Job Summary
Responsible for 24x7 infrastructure monitoring and batch job operations using Control‑M, ensuring job execution, alert management, SLA adherence, and coordination with application/infrastructure teams for timely resolution.
Key Responsibilities
1. Infrastructure Monitoring
- Monitor alerts across domains (Network, Compute, Cloud, IAM, etc.) and take timely action
- Validate alerts and raise incidents where required
- Ensure timely acknowledgement, updates, and warm handovers within SLA
- Perform continuous monitoring of Glass Table / dashboards and highlight discrepancies/issues
2. Control‑M Batch Operations
- Execute and manage batch jobs across DEV, UAT, and PROD environments
- Order jobs/folders as per requests (daily, monthly, quarterly schedules)

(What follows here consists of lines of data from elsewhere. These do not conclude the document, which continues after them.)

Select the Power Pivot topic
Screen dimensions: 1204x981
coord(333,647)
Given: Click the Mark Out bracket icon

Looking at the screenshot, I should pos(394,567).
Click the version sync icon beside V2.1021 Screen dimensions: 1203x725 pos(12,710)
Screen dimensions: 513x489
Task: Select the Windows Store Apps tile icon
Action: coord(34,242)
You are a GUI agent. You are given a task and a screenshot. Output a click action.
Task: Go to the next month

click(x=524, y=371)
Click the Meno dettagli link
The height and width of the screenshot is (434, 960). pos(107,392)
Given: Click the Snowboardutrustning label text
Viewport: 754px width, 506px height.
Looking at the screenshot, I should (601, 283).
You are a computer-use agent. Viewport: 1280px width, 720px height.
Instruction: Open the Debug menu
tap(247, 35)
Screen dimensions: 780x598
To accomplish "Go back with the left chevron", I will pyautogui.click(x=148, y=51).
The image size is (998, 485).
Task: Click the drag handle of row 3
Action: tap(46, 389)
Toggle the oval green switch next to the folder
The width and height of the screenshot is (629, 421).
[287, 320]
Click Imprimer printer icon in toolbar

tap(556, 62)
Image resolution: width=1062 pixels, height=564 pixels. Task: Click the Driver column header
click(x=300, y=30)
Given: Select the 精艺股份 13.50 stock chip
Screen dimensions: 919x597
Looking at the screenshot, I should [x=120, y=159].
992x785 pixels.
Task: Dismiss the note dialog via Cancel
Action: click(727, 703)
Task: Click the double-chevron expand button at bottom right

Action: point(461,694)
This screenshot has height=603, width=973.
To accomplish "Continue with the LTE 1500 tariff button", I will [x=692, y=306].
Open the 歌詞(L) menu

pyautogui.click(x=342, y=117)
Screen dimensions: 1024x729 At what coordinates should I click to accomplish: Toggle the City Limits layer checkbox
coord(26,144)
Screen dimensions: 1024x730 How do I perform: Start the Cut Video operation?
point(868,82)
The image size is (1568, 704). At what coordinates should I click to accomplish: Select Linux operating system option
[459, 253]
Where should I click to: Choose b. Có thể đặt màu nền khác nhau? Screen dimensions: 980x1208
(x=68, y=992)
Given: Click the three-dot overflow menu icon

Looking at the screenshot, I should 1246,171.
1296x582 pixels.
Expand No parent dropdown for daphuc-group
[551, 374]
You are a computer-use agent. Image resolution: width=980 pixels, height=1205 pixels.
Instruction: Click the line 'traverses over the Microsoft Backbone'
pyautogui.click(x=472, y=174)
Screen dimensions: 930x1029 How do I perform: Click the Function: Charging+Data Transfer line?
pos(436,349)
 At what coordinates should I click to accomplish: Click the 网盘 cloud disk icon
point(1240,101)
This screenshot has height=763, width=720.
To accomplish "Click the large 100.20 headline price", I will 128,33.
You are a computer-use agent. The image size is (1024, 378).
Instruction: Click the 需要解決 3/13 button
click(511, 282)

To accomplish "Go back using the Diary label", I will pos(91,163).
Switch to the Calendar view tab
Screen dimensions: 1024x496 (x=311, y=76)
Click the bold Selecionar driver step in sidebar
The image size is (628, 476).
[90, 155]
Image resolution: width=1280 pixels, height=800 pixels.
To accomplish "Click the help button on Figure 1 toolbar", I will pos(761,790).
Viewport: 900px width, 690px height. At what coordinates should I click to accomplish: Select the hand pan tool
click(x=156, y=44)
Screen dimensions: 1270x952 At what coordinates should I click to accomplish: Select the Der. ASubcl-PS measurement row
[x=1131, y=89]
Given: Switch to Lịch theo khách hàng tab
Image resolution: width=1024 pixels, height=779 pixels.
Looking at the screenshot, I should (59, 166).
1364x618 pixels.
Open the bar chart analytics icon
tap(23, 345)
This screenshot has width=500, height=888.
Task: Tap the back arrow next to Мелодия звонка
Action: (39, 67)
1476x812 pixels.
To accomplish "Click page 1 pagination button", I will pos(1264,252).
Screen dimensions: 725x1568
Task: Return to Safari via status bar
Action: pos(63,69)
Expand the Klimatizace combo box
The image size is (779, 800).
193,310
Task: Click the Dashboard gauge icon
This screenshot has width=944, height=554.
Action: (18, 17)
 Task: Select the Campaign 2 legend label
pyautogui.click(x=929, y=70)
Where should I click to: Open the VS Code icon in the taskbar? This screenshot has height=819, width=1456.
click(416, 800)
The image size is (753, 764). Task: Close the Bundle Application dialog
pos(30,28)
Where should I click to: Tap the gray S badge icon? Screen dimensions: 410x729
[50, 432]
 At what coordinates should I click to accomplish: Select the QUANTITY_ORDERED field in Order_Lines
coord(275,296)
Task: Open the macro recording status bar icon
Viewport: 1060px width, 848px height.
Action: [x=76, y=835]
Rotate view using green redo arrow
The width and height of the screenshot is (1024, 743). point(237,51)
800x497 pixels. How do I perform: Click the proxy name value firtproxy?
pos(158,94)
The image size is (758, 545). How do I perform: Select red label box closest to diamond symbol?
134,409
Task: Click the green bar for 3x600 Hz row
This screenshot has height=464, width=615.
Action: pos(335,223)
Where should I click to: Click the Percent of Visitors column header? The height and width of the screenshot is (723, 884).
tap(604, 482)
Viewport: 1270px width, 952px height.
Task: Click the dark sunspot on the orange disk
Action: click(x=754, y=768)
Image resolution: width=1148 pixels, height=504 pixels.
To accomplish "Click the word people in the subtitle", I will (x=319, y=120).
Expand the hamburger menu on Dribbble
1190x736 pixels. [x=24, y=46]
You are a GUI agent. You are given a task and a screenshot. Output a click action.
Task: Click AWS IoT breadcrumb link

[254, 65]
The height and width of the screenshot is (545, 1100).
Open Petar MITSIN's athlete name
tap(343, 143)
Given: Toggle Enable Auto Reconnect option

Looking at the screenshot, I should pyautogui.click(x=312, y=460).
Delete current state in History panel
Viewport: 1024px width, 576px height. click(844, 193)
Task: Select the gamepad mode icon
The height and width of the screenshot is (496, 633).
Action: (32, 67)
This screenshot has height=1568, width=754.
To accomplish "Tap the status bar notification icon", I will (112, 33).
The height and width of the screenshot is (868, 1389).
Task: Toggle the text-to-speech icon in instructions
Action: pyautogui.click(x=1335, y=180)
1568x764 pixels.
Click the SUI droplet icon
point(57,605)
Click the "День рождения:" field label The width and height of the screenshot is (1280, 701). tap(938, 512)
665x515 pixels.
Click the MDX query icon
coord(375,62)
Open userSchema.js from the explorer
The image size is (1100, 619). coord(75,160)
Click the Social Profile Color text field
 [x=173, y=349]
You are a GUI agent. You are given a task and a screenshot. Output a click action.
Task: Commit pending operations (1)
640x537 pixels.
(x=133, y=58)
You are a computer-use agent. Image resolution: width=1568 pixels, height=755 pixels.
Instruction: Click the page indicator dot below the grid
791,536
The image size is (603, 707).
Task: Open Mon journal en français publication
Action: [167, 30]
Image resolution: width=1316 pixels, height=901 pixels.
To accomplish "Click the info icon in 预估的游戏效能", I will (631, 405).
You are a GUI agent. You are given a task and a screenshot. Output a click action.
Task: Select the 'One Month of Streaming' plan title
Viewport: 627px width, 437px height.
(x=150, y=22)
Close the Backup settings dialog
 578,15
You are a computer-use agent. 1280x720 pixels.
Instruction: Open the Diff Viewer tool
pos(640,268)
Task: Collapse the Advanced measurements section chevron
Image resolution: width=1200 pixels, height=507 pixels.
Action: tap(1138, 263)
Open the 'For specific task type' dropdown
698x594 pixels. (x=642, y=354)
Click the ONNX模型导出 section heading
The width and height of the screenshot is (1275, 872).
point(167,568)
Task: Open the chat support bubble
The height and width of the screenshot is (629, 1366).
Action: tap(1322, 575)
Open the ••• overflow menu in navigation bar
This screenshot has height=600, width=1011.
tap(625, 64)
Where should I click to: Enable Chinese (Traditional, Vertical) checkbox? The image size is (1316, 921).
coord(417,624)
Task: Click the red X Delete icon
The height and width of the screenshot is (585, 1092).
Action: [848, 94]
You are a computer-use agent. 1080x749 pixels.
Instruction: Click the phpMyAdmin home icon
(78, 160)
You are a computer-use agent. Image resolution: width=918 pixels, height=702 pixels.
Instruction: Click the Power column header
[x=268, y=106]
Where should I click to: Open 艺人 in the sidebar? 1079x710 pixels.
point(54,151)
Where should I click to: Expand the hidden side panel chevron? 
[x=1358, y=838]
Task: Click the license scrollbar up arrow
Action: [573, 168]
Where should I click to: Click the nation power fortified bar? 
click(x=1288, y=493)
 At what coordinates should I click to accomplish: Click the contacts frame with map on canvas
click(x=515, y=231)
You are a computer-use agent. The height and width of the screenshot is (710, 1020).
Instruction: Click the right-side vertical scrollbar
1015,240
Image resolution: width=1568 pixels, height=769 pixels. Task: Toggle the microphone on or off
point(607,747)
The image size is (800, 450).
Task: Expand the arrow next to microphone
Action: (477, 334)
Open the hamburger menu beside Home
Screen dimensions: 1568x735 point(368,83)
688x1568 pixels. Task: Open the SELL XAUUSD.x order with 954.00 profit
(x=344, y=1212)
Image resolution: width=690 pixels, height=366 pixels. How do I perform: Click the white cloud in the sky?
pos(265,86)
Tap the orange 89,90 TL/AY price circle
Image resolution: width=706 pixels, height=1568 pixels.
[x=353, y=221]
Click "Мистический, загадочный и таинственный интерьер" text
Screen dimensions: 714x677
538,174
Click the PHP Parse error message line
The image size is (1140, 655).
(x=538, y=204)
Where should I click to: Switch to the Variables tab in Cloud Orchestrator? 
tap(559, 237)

- Monitor job status (success, failure, held jobs) and take corrective actions
- Re-trigger failed jobs and ensure successful completion
- Handle average held jobs and ensure closure within defined SLA windows
3. Incident & Ticket Management
- Raise incidents for failures, discrepancies, or monitoring gaps
- Perform follow-ups for ticket updates, work notes, and stakeholder communication
- Ensure proper ticket hygiene and SLA compliance
- Categorize incidents accurately and verify business impact
4. Change & Release Support
- Support change execution (job promotions, XML deployments, scheduling changes)
- Validate batch activities post‑deployment
- Participate in ECR approvals and change governance activities
5. Coordination & Escalation
- Coordinate with application, infrastructure, and vendor teams for issue resolution
- Initiate bridge calls for critical failures or widespread impact
- Escalate issues as per severity and business impact
6. Daily Operations & Reporting
- Track job volumes, alert volumes, and incident metrics
- Provide daily/weekly updates on:
- Job execution status
- Alert handling
- Incident trends
- Highlight risks, recurring issues, and improvement areas
7. Continuous Improvement
- Identify false alerts / threshold issues and recommend optimization
- Contribute to KB articles and runbook updates
- Support automation and process improvements in batch operations
Skill Requirements
- Control‑M (Batch scheduling, monitoring, job ordering)
- ITSM tools (ServiceNow or equivalent)
- Monitoring tools (Glass Table / dashboards)
- Incident & Change Management